Carnegie Mellon Researchers Say Twitter Analysis Can Help Gamblers Beat the Spread on NFL Games But Three-Season Study Also Confirms Sports Bookies Are Pretty Good

Byron SpiceThursday, September 12, 2013

PITTSBURGH—Analyses of Twitter feeds have been used to track flu epidemics, predict stock market changes and do political polling, but now that the National Football League season is underway, the natural question is: Can Twitter help beat the spread on NFL games?

The answer, say computer scientists at Carnegie Mellon University, is yes. Or, at least it can help a little bit at certain times during the season. They will report their findings Sept. 27 at the Machine Learning and Data Mining for Sports Analytics conference in Prague, Czech Republic.

The study began as a class project by then-student Kevin Gimpel, now a research assistant professor at Toyota Technological University at Chicago. It ultimately encompassed three NFL seasons, 2010-2012. The researchers used automated tools to sort through a stream of tweets that averaged 42 million messages a day in 2012.

Out of those, the researchers plucked out messages with hashtags associated with individual NFL teams — #giants, #newyorkgiants, #nygiants, #steelers, #steelersnation, etc. — that were sent at least 12 hours after the start of the team's previous game and one hour before the start of its upcoming game. In 2012, more than a million such messages were identified.

The idea, explained Christopher Dyer, assistant professor in CMU's Language Technologies Institute, was to see what might be divined from the collective wisdom or sentiments of fans, as reflected by their tweets.
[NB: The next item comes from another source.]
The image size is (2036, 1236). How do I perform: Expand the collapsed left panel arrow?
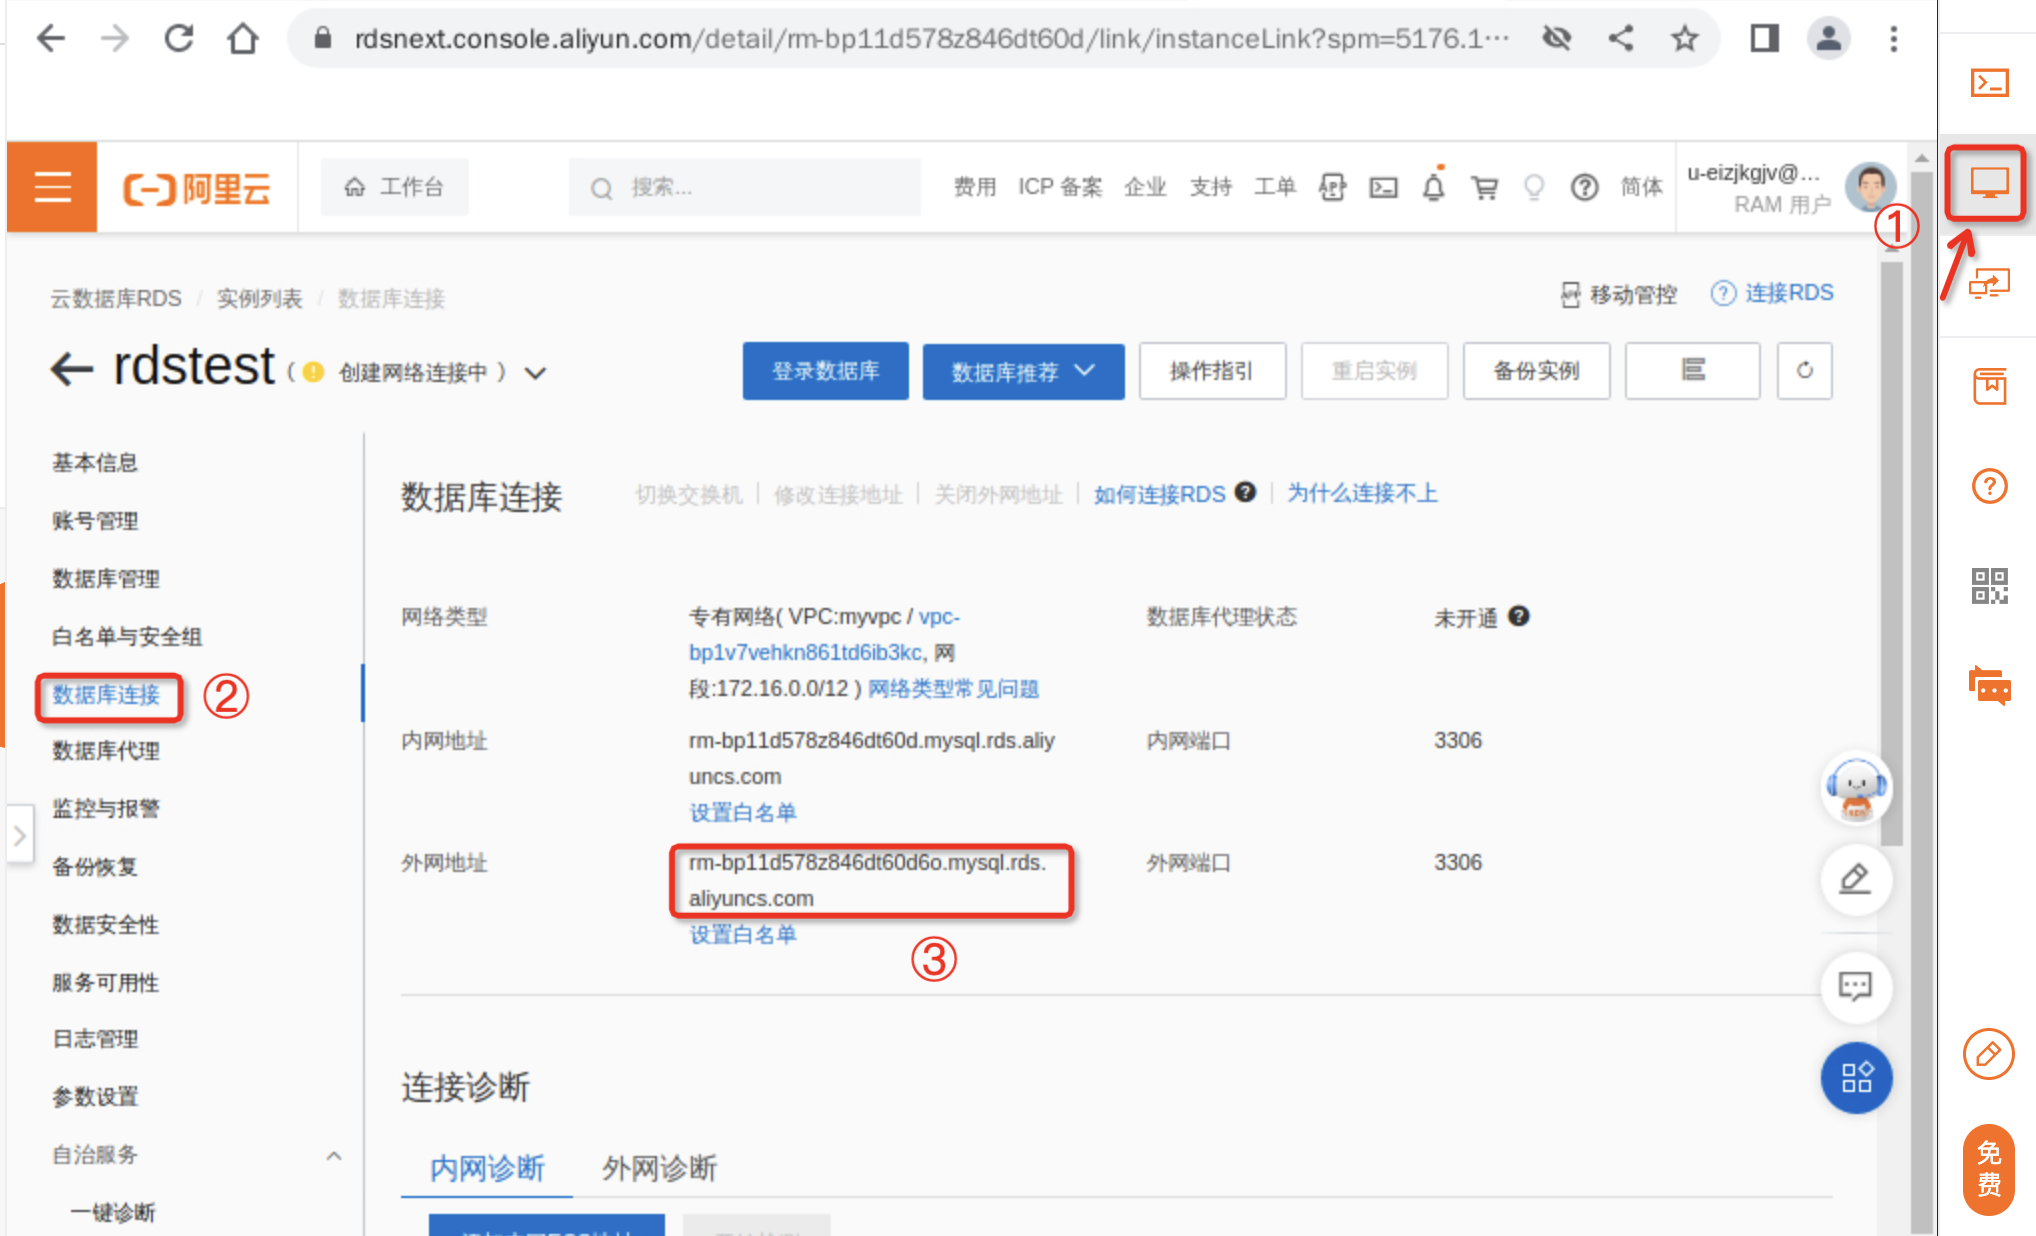tap(19, 836)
Could simple measures, such as the volume of tweets, or the distribution of positive and negative words in tweets, provide insight into which teams would win, which teams would beat the point spread, or provide guidance on betting on the over/under line (the total number of points scored by both teams in a game)? "It's an experiment every week," Dyer said.

What they found was that their analysis of tweets didn't help much when it came to predicting winners or the over/under score. But when it came to winning with the spread, the researchers said their method was 55 percent accurate. That doesn't offer a huge advantage, Dyer acknowledged, but it might be enough to be profitable.

When setting the spread, of course, sports books don't look only at a team's performance or factors such as home field advantage and weather predictions. The goal is to attract an even amount of bets for both teams, which minimizes the financial risk of the bookie. A certain amount of psychology factors into the spread, Dyer noted, which suggests why gauging the sentiments of team fans might offer some betting advantages.

But the researchers also developed a deep appreciation for the performance of the sports books and for how hard it is to beat the spread. "One thing that surprised us is how hard setting the point spread is to do well," Dyer said. "And the sports books are very, very good."

There were limits to what Twitter could reveal. Dyer said the Twitter analysis didn't work well for the first four weeks of the season. And, in the last few weeks of the season, when many teams begin altering their strategies in preparation for the post-season, the Twitter analysis wasn't useful either.

Though the advantage of Twitter analysis was modest, Dyer said improvement might be possible with a more sophisticated analysis of tweet content. Also, a common difficulty in Twitter analysis is the rapidly changing nature of the social network. "It's a moving target," Dyer explained. "More people are on Twitter this year than the year before and the year before that." The number of tweets analyzed by the researchers for the 2012 season was five times greater than the number of tweets in the 2010 season.

The sports books themselves might benefit from using Twitter analysis, if they aren't already using it, Dyer said. As for the researchers, who included Noah Smith, associate professor of language technologies and machine learning, and Shiladitya Sinha, a student majoring in mathematical sciences, the interest is purely in understanding how Twitter data can be analyzed and used.

"As far as I know," Dyer said, "none of us has actually placed a bet based on our findings."

This work was supported by the National Science Foundation and Sandia National Laboratories.

The Language Technologies Institute and Machine Learning Department are part of CMU's School of Computer Science.